LANESBORO, MINN. – Steve Sobieniak hopes that decades from now, someone will pick up a fly rod he made, cast it, admire how it wafts out line in gentle curls and appreciate its lithe grace and bamboo beauty.
"I hope they say, 'This guy really knew what he was doing,' " he said in a recent interview with the Rochester Post-Bulletin.
He knows what a good fly rod feels like. He's held many split cane bamboo rods made many decades ago, including Fred Thomas, Hardy and Granger rods. "When I pick up an 80-year-old rod, I say, 'Man, this guy really knew what he was doing,' " he said.
It's a passion he brought to the area when he opened Root River Rod Co.

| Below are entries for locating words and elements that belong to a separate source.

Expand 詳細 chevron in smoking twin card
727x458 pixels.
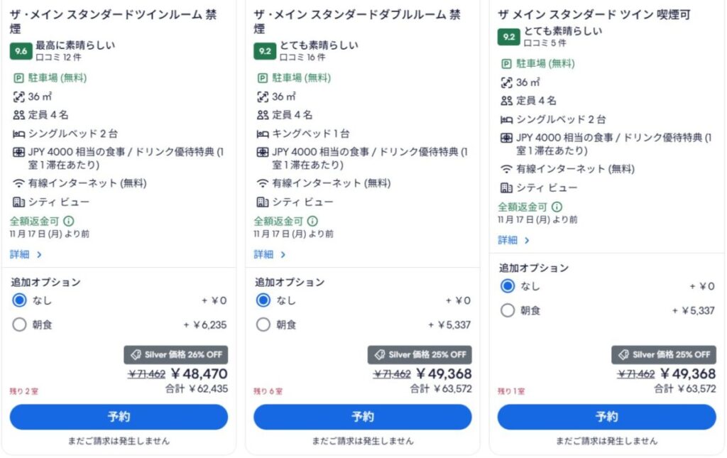click(x=528, y=240)
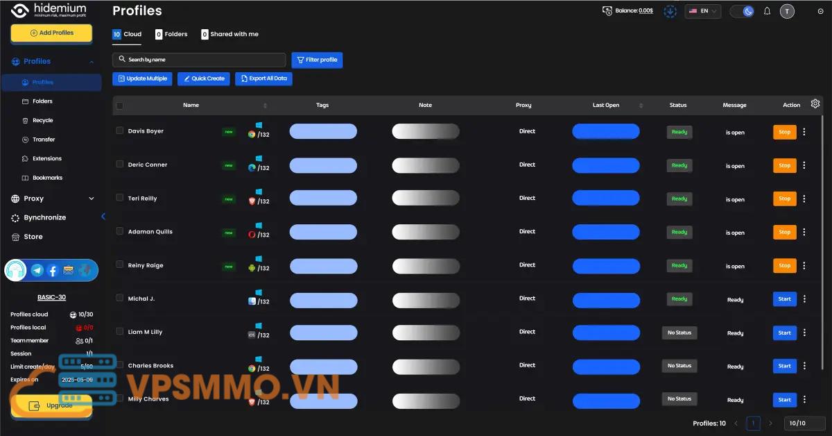Click the Tags pill for Michal J.

[x=323, y=300]
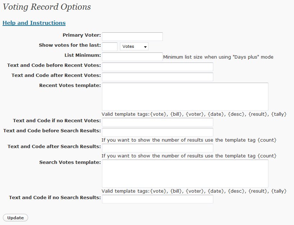Click the arrow on the Votes combo box
294x225 pixels.
[145, 47]
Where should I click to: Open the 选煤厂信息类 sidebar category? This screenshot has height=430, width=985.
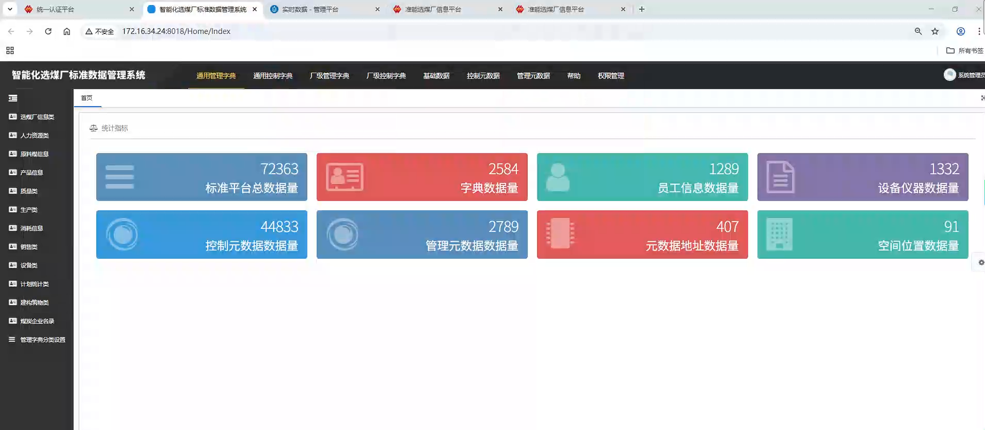(37, 117)
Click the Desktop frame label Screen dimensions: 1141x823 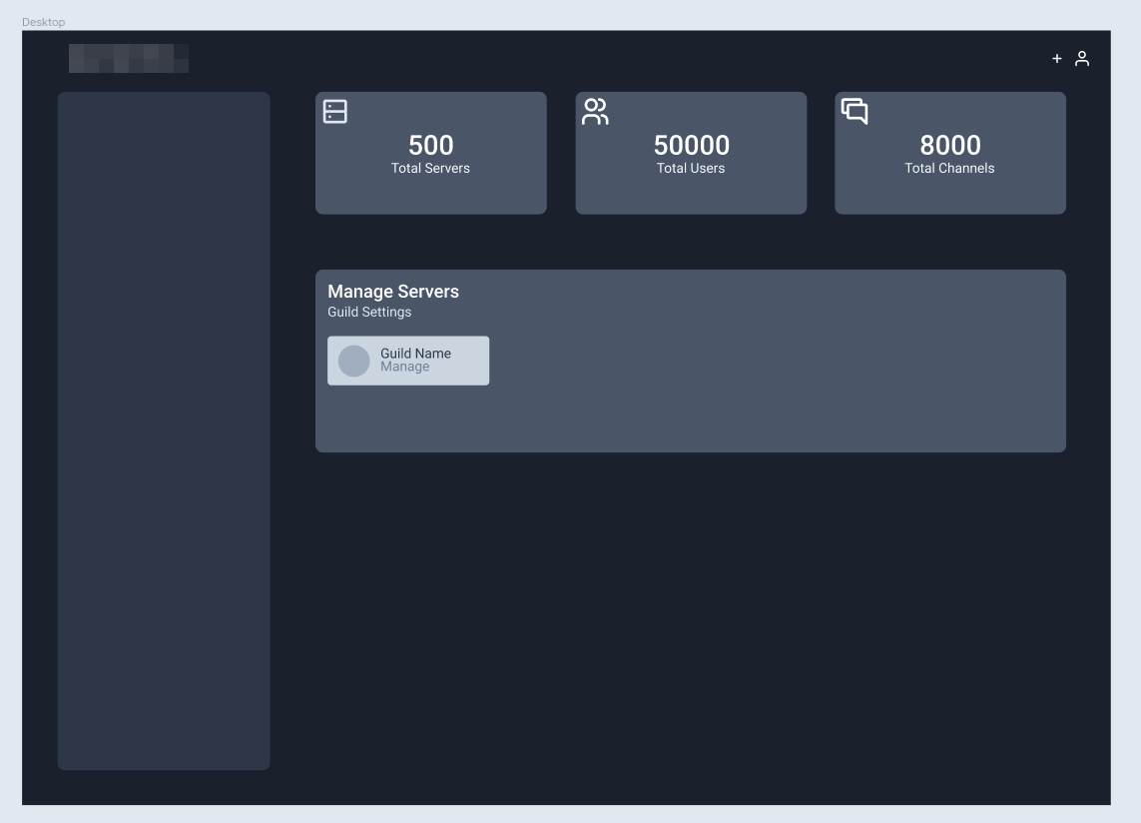43,22
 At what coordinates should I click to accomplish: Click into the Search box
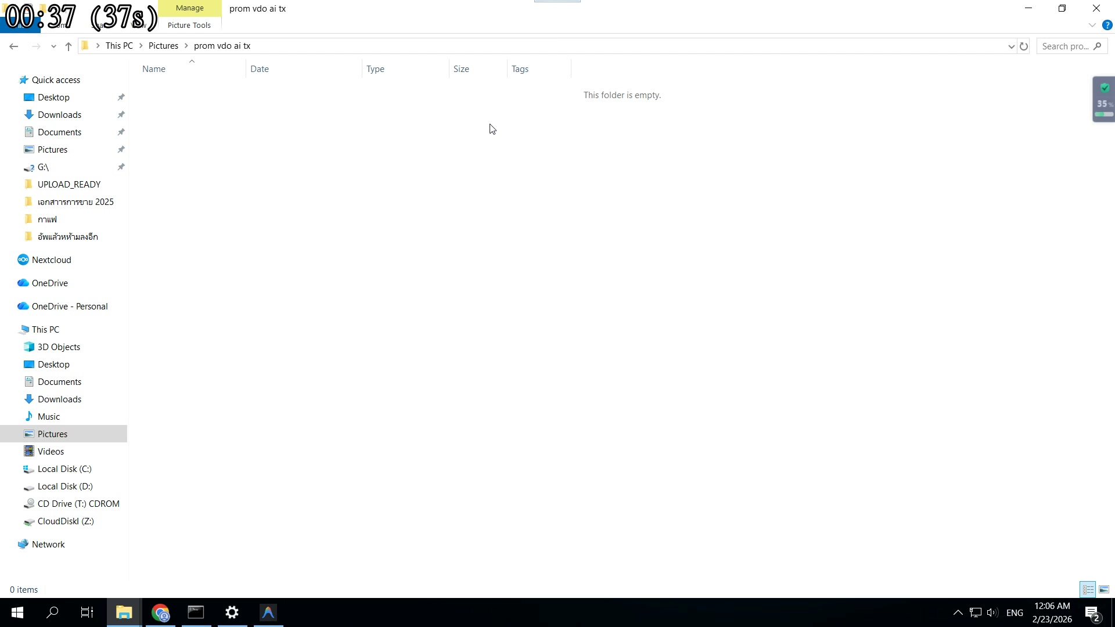click(x=1066, y=46)
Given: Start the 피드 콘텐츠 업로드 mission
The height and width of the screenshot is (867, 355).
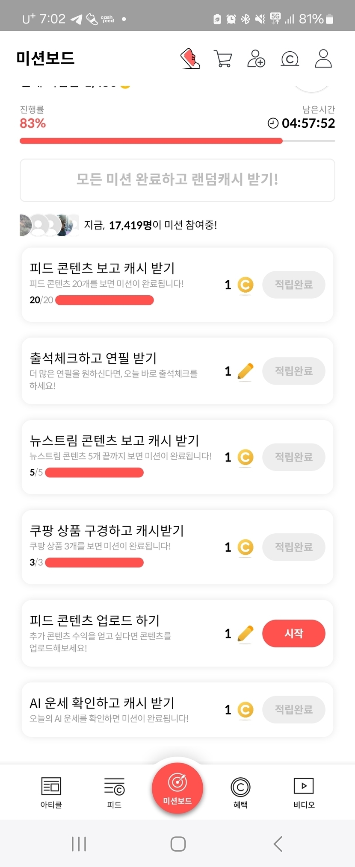Looking at the screenshot, I should [293, 633].
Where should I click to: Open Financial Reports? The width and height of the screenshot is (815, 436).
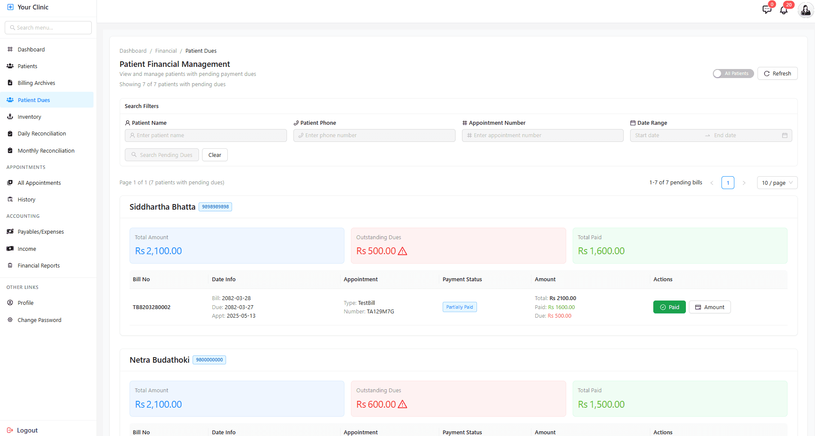[39, 265]
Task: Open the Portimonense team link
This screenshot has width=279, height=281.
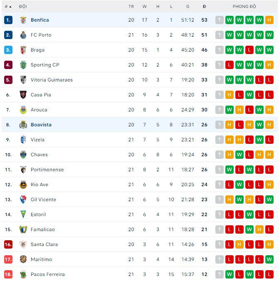Action: point(47,170)
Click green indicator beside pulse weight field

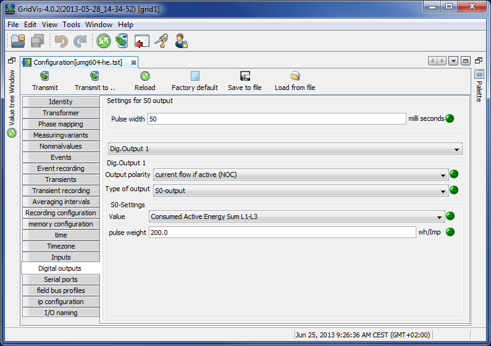[x=450, y=233]
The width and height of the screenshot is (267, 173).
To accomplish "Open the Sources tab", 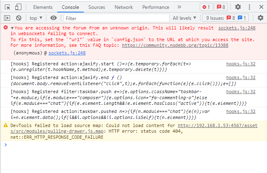I will point(96,7).
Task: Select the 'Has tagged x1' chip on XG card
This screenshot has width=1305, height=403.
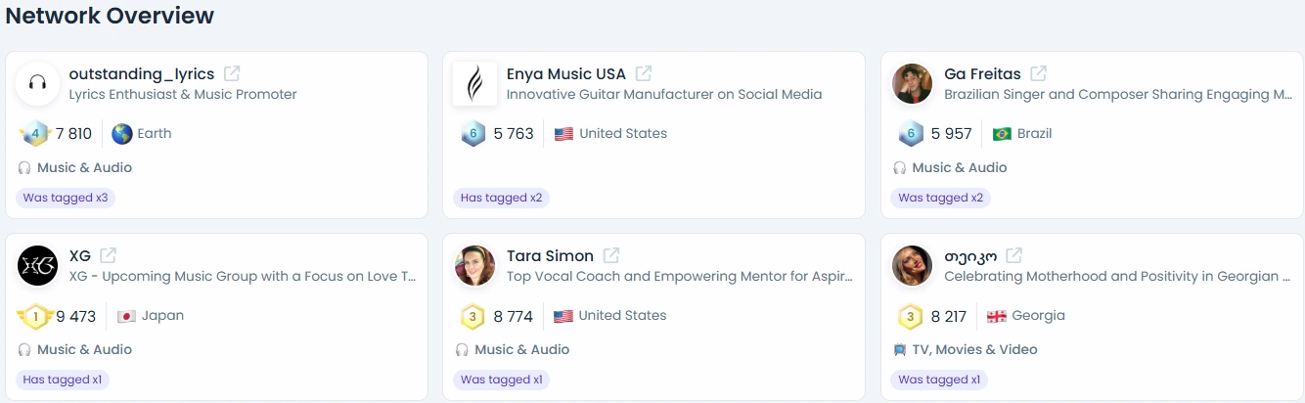Action: [x=63, y=380]
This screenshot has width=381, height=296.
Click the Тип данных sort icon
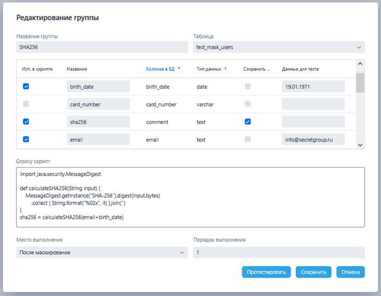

May 1 in downtown Lanesboro. It is the second fly fishing shop to open in that area; the first was Mel Hayner's Driftless Fly Fishing Co. in downtown Preston, which opened several years ago. The second shop will help cement the area's push to brand itself as the trout fishing center of Minnesota.
Root River Rods carries most of the flies and other gear needed for fly fishing. But Sobieniak's specialty is making and repairing bamboo rods, and his passion is for those rods.
"I'm not alone," he said. "It's an obsession. A lot of people including myself want to see one of every maker's rods and cast it."
Bamboo was the rod-making material of choice for many decades, from the late 19th century into the middle of the 20th century, he said. It was better than other woods because of how it casts; the best bamboo came from the Tonkin area of China. The line was generally silk, which had to be dried after, or even during, each use.
By the middle of the 20th century, however, fiberglass took over because it's much easier to make and much cheaper. After that, graphite began to dominate. Line changed to braided nylon, or Dacron with a coating.